WeedCerts has said on Facebook it certified thousands of patients, but because the state doesn’t track doctors, or for whom the doctors are working, there is no way to know how many patients a single company is responsible for approving, said Lisa Cox, spokeswoman for DHSS.
Cox said the department has conducted random checks of the state’s more than 50,000 certifications, calling physicians to make sure they actually certified a patient. She also said staff can notice patterns when going through patient forms by hand.
Asked if current problems could have been avoided if the state tracked physicians, their employers and certifying patterns, Fraker, director of the medical marijuana program, said: “I haven’t really — I haven’t really thought about that.”
He said the state’s certitication process is doctor-centered, meaning physicians who lie about whether a patient actually qualifies for a cannabis ID card risk their license.
But in this case, an imposter appears to have certified patients, not a physician.
“You know, there’s obviously an element of trust here that has been breached,” Fraker said. “We’ll find out what’s going on.”
The Missouri Medical Cannabis Trade Association, whose members have a financial interest in approving as many patients as possible, have said in the past that compiling such data on physicians was unnecessary.
Moynihan in January shared a WeedCerts Facebook post advertising certifications for $50, a much lower price than other clinics, which can charge more than $100. “Don’t overpay to get in!” the post said.
Dr. Lisa Roark, owner of Roark Family Health in Cassville in southwest Missouri, said she didn’t think WeedCerts could survive long-term by only selling certifications for $50.
With all of her overhead, including medical malpractice insurance, charging any less than $100 per visit wouldn’t be worth the time and risk for her, she said.
Roark offered to recertify the defrauded patients for free. She said Thursday she had recertified 50 of the roughly 600 patients.
She said defrauded patients told her they waited their turn at a WeedCerts “patient event,” sat down and were given a headset.
“They spoke to a woman on the phone who identified herself as a doctor,” Roark said. “They paid WeedCerts and then were given a certification form with a physician signature on it.”
Individuals can look up a physician’s license number and contact information on a state website.

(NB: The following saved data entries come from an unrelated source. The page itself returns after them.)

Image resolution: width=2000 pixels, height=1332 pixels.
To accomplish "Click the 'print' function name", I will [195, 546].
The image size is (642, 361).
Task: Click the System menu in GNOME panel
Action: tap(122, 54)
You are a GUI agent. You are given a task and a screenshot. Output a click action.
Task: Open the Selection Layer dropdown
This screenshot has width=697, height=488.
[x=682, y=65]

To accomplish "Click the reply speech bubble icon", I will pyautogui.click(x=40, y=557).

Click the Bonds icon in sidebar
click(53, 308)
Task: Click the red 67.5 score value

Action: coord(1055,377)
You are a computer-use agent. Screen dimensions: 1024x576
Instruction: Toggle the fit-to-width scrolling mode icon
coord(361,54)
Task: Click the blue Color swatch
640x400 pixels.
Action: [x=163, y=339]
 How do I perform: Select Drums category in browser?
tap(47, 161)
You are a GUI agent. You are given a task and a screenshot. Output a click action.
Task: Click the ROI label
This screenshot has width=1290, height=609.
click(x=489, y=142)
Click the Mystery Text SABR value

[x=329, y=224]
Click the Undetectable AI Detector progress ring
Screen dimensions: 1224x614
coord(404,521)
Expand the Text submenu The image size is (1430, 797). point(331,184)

That same information is required on a patient certification form.
While Roark said the public should be able to check a physician’s credentials, she said the availability of the information leaves doctors vulnerable to identity theft.
She said physicians certifying medical marijuana patients should be able to register with the state “so there’s no question about licenses being used fraudulently.”
Roark said another problem is that when patients leave their physician’s office, the certification they take with them includes the doctor’s identifying information and license number.
She said a patient fraudulently used her information to apply for work accommodations through the Family and Medical Leave Act.
“I did their (marijuana) certification and then they used all of my information to try to restrict their work,” Roark said.
She said doctors should be in charge of sending certification paperwork to the state, not patients.
“I would love to just be able to upload it directly to DHSS instead of putting the patient in charge of it,” she said. “I’d rather not have every patient in the state with my signatures, my license number and all of my office contact information.”
Patterson, a general surgeon, said he now supports allowing telehealth visits because of the COVID-19 pandemic. He said House Bill 1682, which is sitting on Gov. Mike Parson’s desk, explicitly applying existing telehealth rules to medical marijuana certifications.
Missouri law says telehealth technology “shall be sufficient to establish an informed diagnosis as though the medical interview and physical examination has been performed in person.”
And, Patterson said, “a phone survey does not qualify.”